Ülkenin coğrafi güzelliklerini izleyerek yapmış olduğum hiç de sıkıcı olmayan bir yolculukla Kwai Köprüsüne ulaştım. Kwai köprüsü filminin meşhur müziği kulaklarımda, ve Tayland'a gelmeden tekrar izlediğim Kwai Köprüsü filminin bende bıraktığı etkiyle köprünün bulunduğu yerdeym.
Mutluluk mu yoksa 2. Dünya savaşının insanlık tarihinde yer edinen üzücü olaylarının etkisi mi bilmem, ama burada olmanın bana heyecan verdiği ve iyi ki gelmişim dedirten bir yer. Tayland'a sürekli gelip de Kwai Köprüsüne gelmeyen birçok gezgin olduğunu da biliyorum.

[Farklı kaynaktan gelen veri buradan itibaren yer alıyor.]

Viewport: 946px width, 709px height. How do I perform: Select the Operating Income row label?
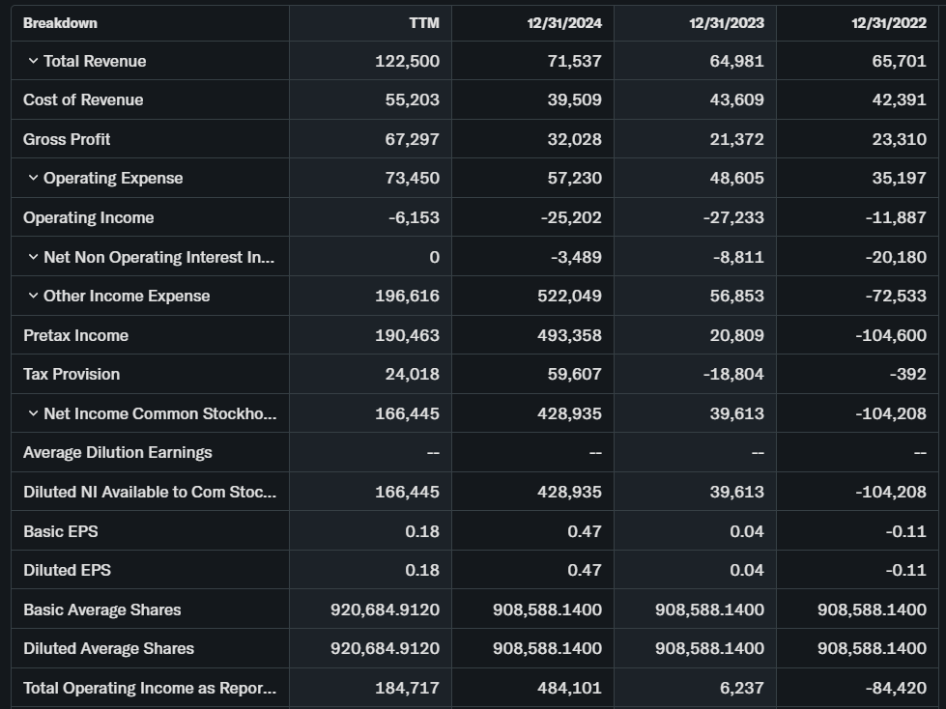(88, 217)
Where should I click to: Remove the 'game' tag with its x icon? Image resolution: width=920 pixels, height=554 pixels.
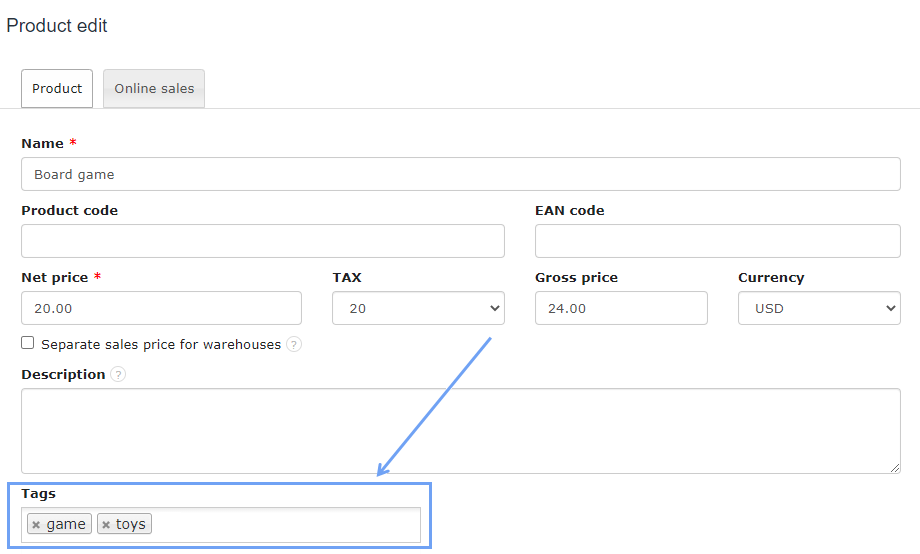coord(36,525)
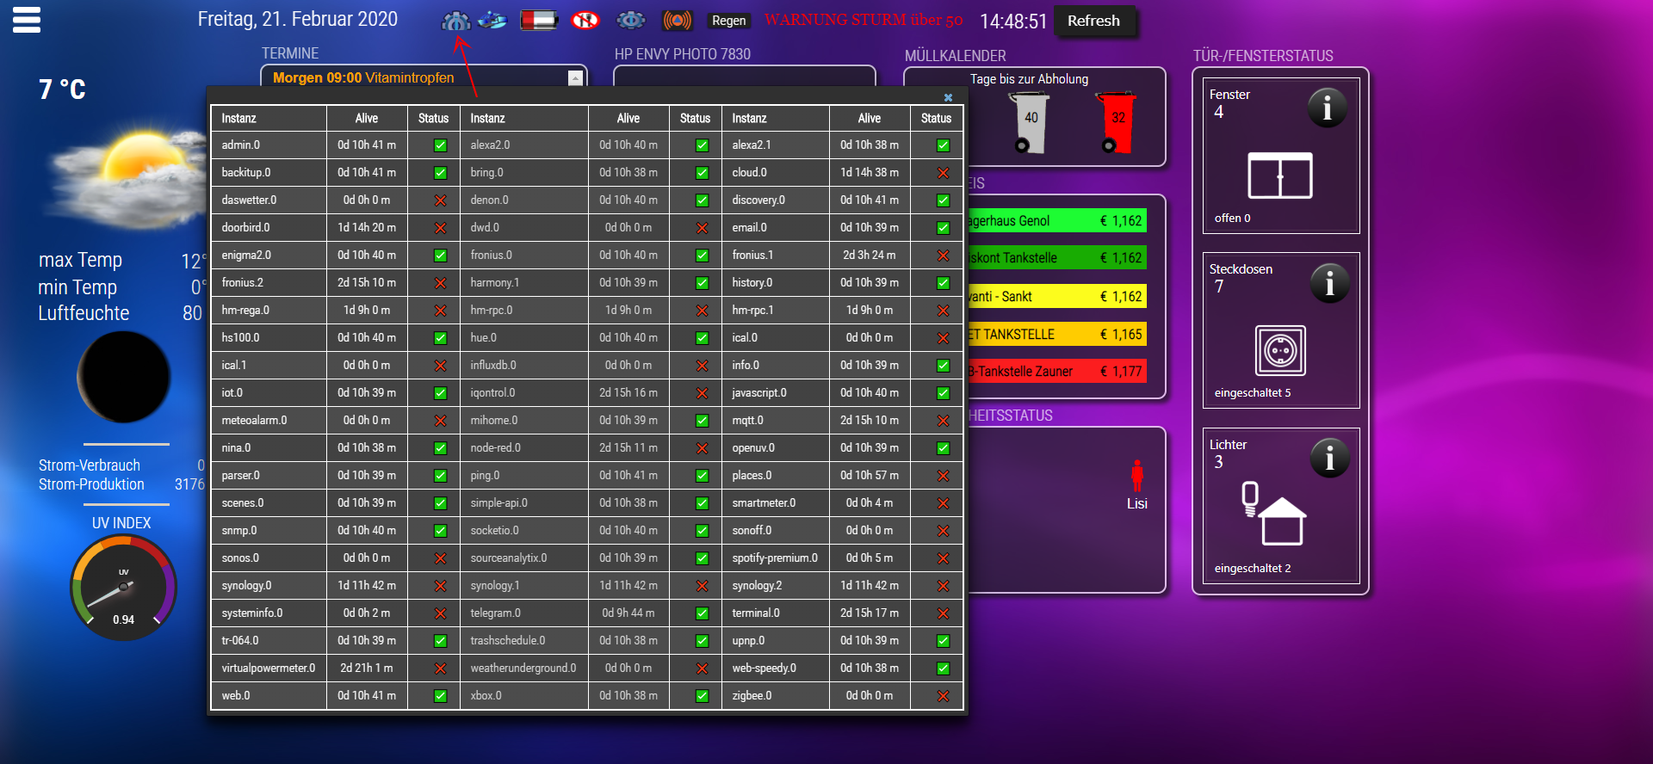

Köprü öyle tarihi bir köprü değil, beton üzerine demir bir köprü, zaten savaş sırasında orjinal olan yıkılıyor sonra bu köprü yapılıyor. Aman ben orjinal değilse gezmem demeyin, mutlaka gelin.
Kwai Köprüsü |
Köprünün hemen yanındia Jeath Savaş Müzesi var, savaş sırasında burada yaşanan kıyımı en iyi anlatan müze. Jeath, Japanese, English, Australian, American, Thai ve Holland'ın baş harflerinden oluşmakta. Müzede 2. Dünya savaşında kullanılan silah ve bombalar, köprü yapımında çalışan insanların çektiği eziyeti anlatan canlandırmalar mevcut. Buradayken Çanakkale'de ki şehitlerimiz ve yaşadıkları zorluklar aklıma geliyor, derin bir nefes alıp zalimlere lanet okuyarak köprüye doğru yavaş yavaş yürüyorum.
Kwai Köprüsü Gezi Treni |
Köprüyü ister turistik bir trenle isterseniz yürüyerek dolaşabilirsiniz, Kwai Köprüsünün, üzücü hikayesinin dışında muhteşem bir manzarası var. Köprünün ortasında nehir etrafındaki ahşap yapılara bakıp birkaç dakika kendimle yalnız kalıp manzarayı izledim.
Kwai Köprüsünden Nehrin Görünümü |
Nehrin karşı tarafında gördüğüm büyük Budist Tapınağına da uğruyorum. Tapınakta dua edenleri fazla rahatsız etmeden dolaşıyorum. Bir de aşağıdan köprüye bakmak ve nehrin suyuna dokunmak isteğimden nehir kenarına gidiyorum.
Kwai Köprüsü ve Jeath savaş müzesini gezdikten sonra, Kaplan Tapınağına gitmek için yola koyuldum. Kaplan Tapınağına giderken sade giyinmeyi tercih edin ve mutlaka fotoğraf makineniz yanınızda olsun.
Kaplan Tapınağının giriş kısmı |
Kaplan Tapınağına saat beşten önce gelmeye çalışın eğer saat beşte halen orada olursanız sizi bir de sürpriz bekliyor olacak.
Tiger Temple oldukça büyük bir alana yayılmış bir yer. Burada her ülkeden gönüllü gençler çalışabilmekte. Giriş kısmında etrafta yürüyen birçok başıboş hayvan görüyorum. İlk başta biraz garip gelmiyor değil, çünkü böyle etrafta hemen yanınızdan geçen atlar, geyikler, domuzlar, mandalar (göremediğim başkaları) beni şaşırttı.
Tapınak normalde doğadaki hayvanların korunması için düşünülmüş. Buraya getirilen kaplanlar koruma altında olan kaplanlar. Dünyada nesli tükenmekte olan kaplanlardan burada yetkilerden öğrendiğim yüze yakın kaplan varmış. Bu yüzden önemli de bir işlevi var.
Kaplan Tapınağına yürürken |
Kaplan gezdiren gönüllüler |
Tiger Temple ismini duyunca sakın kaplanlara tapıldığını düşünmeyin öyle bir durum söz konusu değil.